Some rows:
[Begin]
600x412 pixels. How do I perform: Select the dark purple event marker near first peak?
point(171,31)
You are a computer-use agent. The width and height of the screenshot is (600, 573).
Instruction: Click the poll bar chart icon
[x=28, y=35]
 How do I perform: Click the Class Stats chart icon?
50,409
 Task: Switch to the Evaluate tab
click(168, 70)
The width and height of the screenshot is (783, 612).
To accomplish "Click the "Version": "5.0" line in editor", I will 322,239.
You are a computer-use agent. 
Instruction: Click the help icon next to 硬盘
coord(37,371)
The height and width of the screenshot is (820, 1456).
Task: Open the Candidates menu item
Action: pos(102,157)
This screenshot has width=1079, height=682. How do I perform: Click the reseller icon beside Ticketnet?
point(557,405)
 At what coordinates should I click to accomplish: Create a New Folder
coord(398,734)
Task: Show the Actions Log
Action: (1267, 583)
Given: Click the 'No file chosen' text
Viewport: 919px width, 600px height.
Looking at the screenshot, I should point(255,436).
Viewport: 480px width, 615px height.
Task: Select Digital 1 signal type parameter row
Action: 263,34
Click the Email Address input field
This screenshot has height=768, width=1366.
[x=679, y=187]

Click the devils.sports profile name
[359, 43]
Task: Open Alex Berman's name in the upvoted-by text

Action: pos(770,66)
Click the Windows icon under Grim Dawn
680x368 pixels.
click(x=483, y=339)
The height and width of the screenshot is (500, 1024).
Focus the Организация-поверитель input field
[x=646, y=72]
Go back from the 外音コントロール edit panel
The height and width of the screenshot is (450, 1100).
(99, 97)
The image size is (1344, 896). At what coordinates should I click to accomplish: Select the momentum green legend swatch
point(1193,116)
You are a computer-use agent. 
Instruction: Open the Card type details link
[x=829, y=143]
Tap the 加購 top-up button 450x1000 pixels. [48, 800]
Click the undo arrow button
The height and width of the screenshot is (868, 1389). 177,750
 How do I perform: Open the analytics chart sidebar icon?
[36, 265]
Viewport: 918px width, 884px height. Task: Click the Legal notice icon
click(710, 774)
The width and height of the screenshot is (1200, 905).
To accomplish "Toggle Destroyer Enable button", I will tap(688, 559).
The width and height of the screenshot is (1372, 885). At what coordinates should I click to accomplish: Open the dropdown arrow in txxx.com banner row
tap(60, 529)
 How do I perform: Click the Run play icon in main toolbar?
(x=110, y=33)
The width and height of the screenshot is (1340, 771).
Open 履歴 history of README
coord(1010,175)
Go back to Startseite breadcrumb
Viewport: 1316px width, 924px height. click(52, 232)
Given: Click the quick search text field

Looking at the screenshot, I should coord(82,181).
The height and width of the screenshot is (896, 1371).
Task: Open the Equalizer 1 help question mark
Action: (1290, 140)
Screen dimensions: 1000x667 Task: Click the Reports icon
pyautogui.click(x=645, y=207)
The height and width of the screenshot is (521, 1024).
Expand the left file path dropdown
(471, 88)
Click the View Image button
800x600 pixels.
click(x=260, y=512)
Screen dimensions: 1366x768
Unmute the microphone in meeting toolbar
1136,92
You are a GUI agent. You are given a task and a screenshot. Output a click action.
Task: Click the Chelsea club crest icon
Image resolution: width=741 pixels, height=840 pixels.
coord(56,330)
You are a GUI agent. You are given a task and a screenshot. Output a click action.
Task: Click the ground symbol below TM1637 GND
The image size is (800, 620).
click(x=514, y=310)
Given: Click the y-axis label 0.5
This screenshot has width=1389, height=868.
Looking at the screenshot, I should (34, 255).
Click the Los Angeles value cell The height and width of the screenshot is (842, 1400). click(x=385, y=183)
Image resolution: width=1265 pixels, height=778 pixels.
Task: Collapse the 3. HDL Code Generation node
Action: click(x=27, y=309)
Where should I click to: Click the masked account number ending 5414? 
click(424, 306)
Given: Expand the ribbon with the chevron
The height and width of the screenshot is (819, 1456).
[End]
- [Goal] Copy the rows word for word, from the first one through the line containing "click(168, 70)", with both ends included.

- [Worked solution]
600x412 pixels. How do I perform: Select the dark purple event marker near first peak?
point(171,31)
You are a computer-use agent. The width and height of the screenshot is (600, 573).
Instruction: Click the poll bar chart icon
[x=28, y=35]
 How do I perform: Click the Class Stats chart icon?
50,409
 Task: Switch to the Evaluate tab
click(168, 70)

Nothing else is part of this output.